* **Set exercise a**
Reproduce the session abstract on Engaged Buddhism below word for word, in full.

* **Text block**
Session Abstract: Emerging in the 1960s, during the conflict usually referred to as the Vietnam War, the movement known as Engaged Buddhism is arguably the most internationally significant philosophical development of the second half of the twentieth century. It is indisputably the most globally influential philosophy to come out of Southeast Asia. Contemporary fields as diverse as architecture, business management, and psychiatry would be unrecognizable without its precepts. This panel will discuss Engaged Buddhism in the three countries, Vietnam, Cambodia, and Thailand where it was most powerful in its early years and where it is having a renewed impact. Dat Nguyen will discuss a new generation of young urban Buddhists in Vietnam who are re-inventing what Engaged Buddhism can mean there. John Marston will examine the life of the Cambodian monk Maha Ghosananda in order to put his Engaged Buddhism into social and religious context. Jordan Baskerville will present information on the beginnings of Glum Ahimsa the first socially engaged Buddhist network in Thailand. Our discussant, Ngo Thanh Nhan, studied with many of the founding figures of the movement as a college student in 1960s Saigon and has kept in contact with some of them in the following years. His lived experience with Engaged Buddhism will shape his scholarly response to these papers.

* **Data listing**
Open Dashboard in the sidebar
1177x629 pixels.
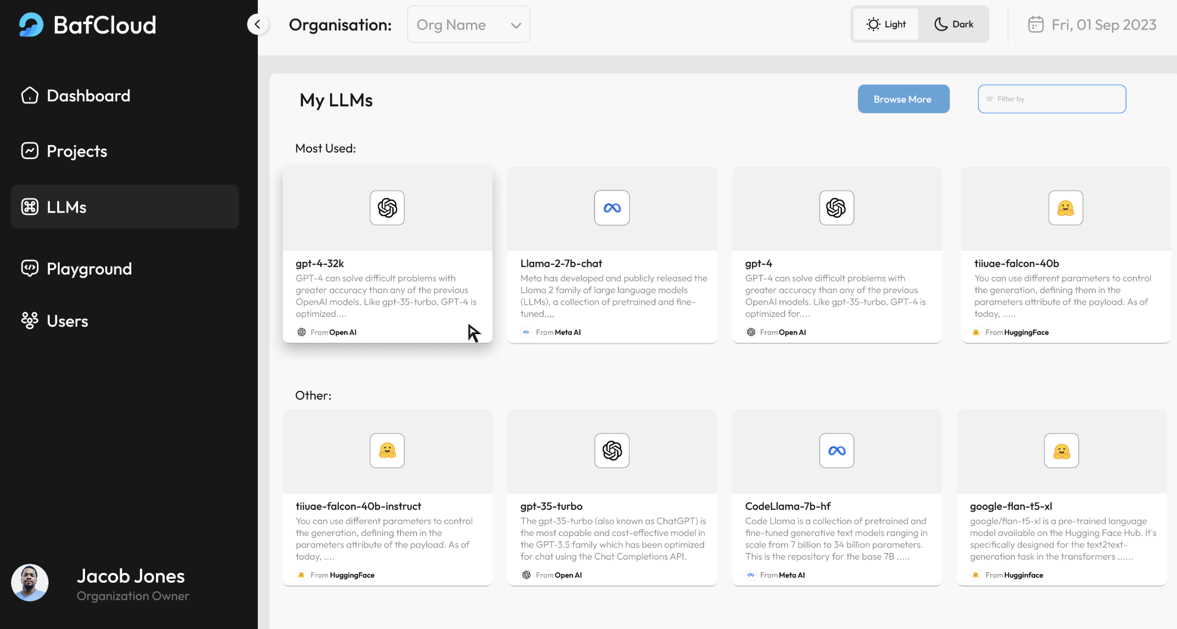click(x=88, y=95)
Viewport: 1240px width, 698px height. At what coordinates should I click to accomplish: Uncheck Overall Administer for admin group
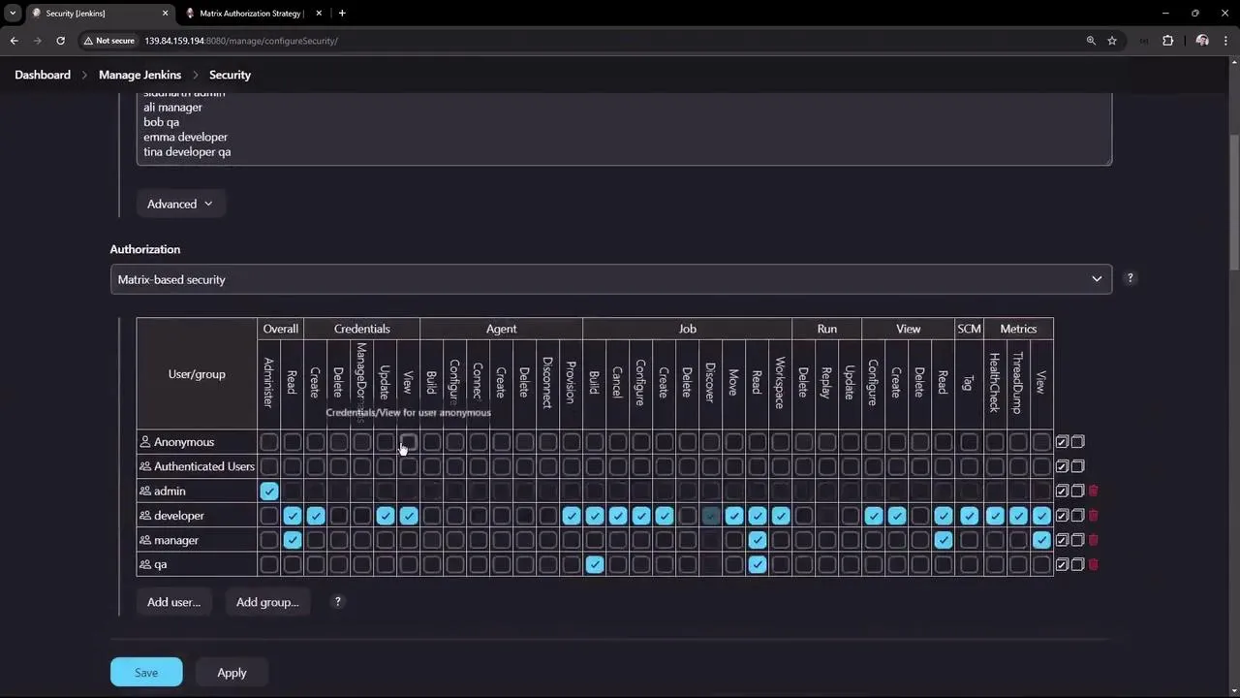[269, 492]
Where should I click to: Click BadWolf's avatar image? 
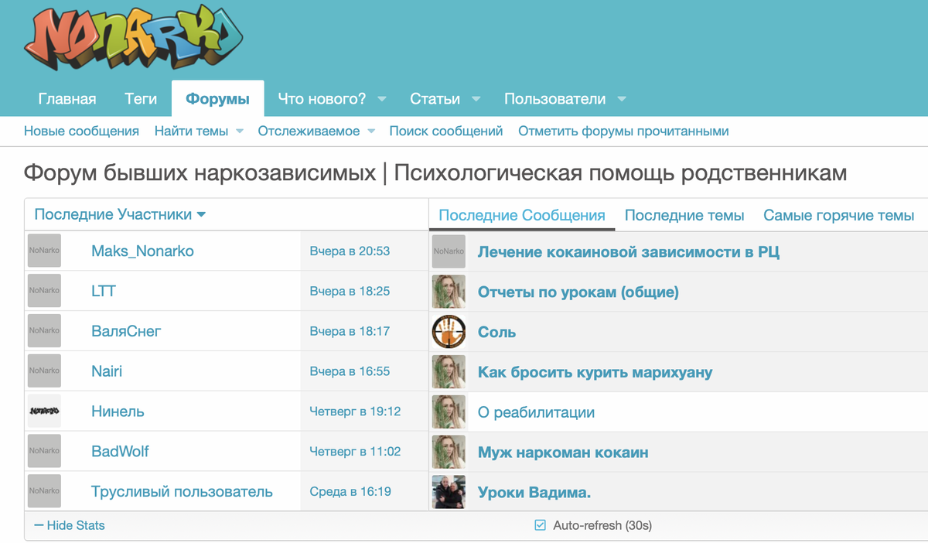click(43, 451)
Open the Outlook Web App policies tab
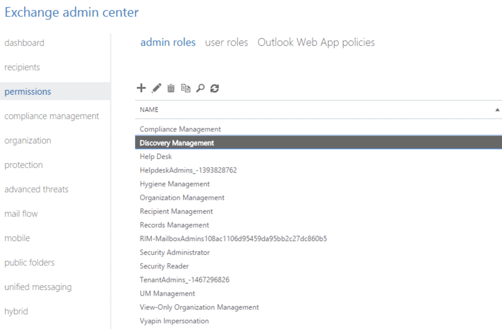The height and width of the screenshot is (329, 502). pos(315,42)
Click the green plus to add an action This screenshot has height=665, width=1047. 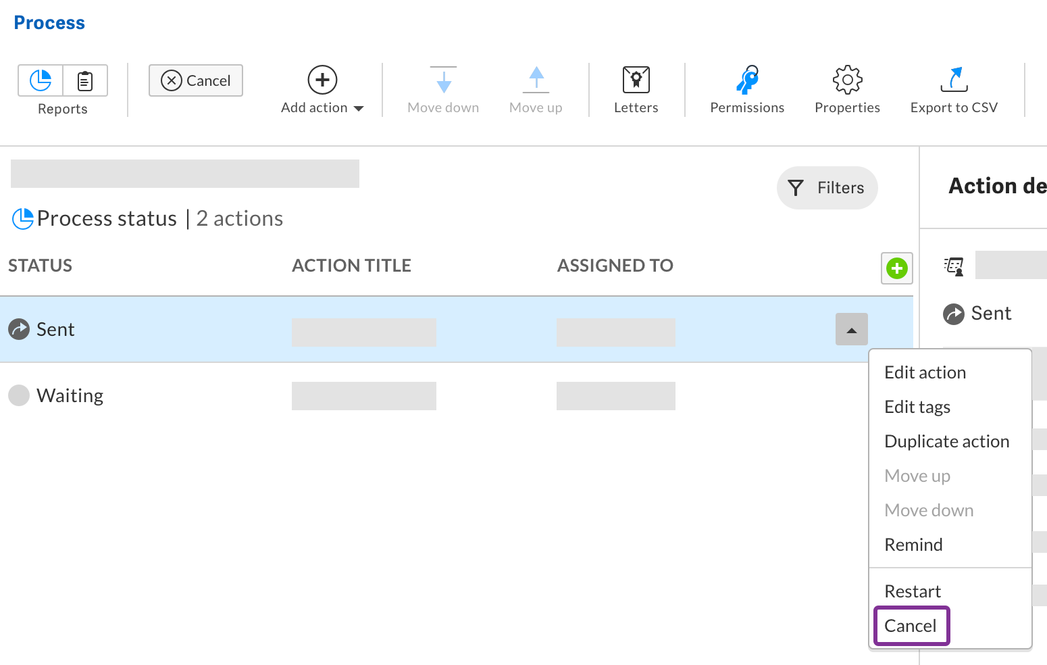click(x=896, y=268)
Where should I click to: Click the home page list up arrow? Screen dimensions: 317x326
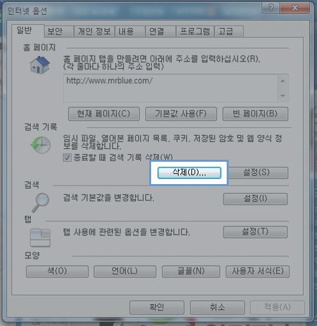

* **Set exercise b**
From the entries above, pull out each line that contains the word "should".

* **Task response a**
Session Abstract: Emerging in the 1960s, during the conflict usually referred to as the Vietnam War, the movement known as Engaged Buddhism is arguably the most internationally significant philosophical development of the second half of the twentieth century. It is indisputably the most globally influential philosophy to come out of Southeast Asia. Contemporary fields as diverse as architecture, business management, and psychiatry would be unrecognizable without its precepts. This panel will discuss Engaged Buddhism in the three countries, Vietnam, Cambodia, and Thailand where it was most powerful in its early years and where it is having a renewed impact. Dat Nguyen will discuss a new generation of young urban Buddhists in Vietnam who are re-inventing what Engaged Buddhism can mean there. John Marston will examine the life of the Cambodian monk Maha Ghosananda in order to put his Engaged Buddhism into social and religious context. Jordan Baskerville will present information on the beginnings of Glum Ahimsa the first socially engaged Buddhist network in Thailand. Our discussant, Ngo Thanh Nhan, studied with many of the founding figures of the movement as a college student in 1960s Saigon and has kept in contact with some of them in the following years. His lived experience with Engaged Buddhism will shape his scholarly response to these papers.

* **Task response b**
Viewport: 1240px width, 698px height. At what coordinates should I click to accomplish: Uncheck Overall Administer for admin group
Where should I click to: Click BadWolf's avatar image? 
Where should I click to: Click the home page list up arrow? Screen dimensions: 317x326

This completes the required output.